Personal computers. In 1983, Steve Jobs predicted the computer would become the predominant medium of communication, overtaking television and even the book. Bold then, obvious now. But it still took 15–20 years for PCs to become everyday infrastructure at home and at work.

The internet. The web launched in 1989. E-commerce and cloud didn’t reshape business overnight. In 1995, Newsweek ran “The Internet? Bah!” arguing online shopping wouldn’t replace the mall. The vision was right; the timeline was wrong. It took years of standards, infrastructure, and habit-building.

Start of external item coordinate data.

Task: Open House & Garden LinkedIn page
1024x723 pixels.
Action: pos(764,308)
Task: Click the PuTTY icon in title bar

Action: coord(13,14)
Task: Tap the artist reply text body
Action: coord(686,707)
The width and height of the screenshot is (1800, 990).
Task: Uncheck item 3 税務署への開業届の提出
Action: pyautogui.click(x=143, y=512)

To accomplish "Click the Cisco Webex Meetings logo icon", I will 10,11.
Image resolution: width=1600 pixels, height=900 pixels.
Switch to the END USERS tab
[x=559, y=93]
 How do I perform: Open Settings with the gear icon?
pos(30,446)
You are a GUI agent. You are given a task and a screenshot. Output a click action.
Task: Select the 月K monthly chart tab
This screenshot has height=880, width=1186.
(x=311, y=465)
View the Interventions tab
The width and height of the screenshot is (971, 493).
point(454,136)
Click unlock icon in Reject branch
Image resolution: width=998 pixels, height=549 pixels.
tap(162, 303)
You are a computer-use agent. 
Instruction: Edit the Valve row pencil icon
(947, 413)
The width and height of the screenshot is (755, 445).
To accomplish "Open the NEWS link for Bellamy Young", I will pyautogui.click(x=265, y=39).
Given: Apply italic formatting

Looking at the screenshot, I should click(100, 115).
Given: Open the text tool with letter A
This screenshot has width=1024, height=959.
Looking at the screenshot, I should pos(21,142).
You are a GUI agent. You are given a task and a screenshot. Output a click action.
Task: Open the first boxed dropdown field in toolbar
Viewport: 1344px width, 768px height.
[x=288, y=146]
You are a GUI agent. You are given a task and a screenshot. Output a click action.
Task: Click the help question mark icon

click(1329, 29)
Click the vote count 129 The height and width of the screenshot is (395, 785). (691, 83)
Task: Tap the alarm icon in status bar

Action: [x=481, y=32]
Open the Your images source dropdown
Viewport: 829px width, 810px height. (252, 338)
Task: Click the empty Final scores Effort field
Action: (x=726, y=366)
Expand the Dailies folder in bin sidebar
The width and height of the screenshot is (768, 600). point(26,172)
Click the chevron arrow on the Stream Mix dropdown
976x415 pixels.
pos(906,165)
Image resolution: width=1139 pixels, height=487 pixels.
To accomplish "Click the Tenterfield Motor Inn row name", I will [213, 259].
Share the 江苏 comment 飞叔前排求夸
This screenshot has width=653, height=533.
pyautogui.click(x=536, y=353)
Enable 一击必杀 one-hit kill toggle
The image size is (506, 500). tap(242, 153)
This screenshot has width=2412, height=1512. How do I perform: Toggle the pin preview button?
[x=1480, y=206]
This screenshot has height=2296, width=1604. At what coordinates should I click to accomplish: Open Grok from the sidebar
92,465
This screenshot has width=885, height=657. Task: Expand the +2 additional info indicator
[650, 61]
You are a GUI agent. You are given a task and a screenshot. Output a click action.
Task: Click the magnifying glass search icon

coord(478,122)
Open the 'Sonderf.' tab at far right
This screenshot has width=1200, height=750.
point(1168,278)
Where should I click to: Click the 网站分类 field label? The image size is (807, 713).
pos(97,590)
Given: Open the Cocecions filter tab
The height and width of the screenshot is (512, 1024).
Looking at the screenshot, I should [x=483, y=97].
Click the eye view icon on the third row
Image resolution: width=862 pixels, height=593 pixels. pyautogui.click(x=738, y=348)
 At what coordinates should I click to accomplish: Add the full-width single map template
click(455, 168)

AI is next. Believers say it changes everything; skeptics say it’s overhyped. History suggests both are partly right. AI will reshape work—but not instantly. Memory, adaptability, and integration still need to mature. We’re not even three years past ChatGPT’s launch. Pair that with the MIT finding that 95% of enterprise pilots stall before production, and the takeaway is simple: we’re early.

 

What This Means for Seafood and Aquaculture

  • Be deliberate. Don’t chase every shiny tool.

  • Focus on fit. Pick systems that work inside real workflows and keep learning over time.

  • Look behind the curtain. Expect the biggest ROI in back-office operations before the flashy demos.

  • Partner where it counts. Favor external collaborations that customize to your processes and stay accountable to outcomes.

I’m confident AI is foundational. The technology is real and valuable. Like the computer and the web before it, it will take years before it feels second nature. That’s why seafood needs to stay clear-eyed: experiment, stay curious, and keep your focus on workflow fit and measurable ROI.

The real transformation will come soon enough.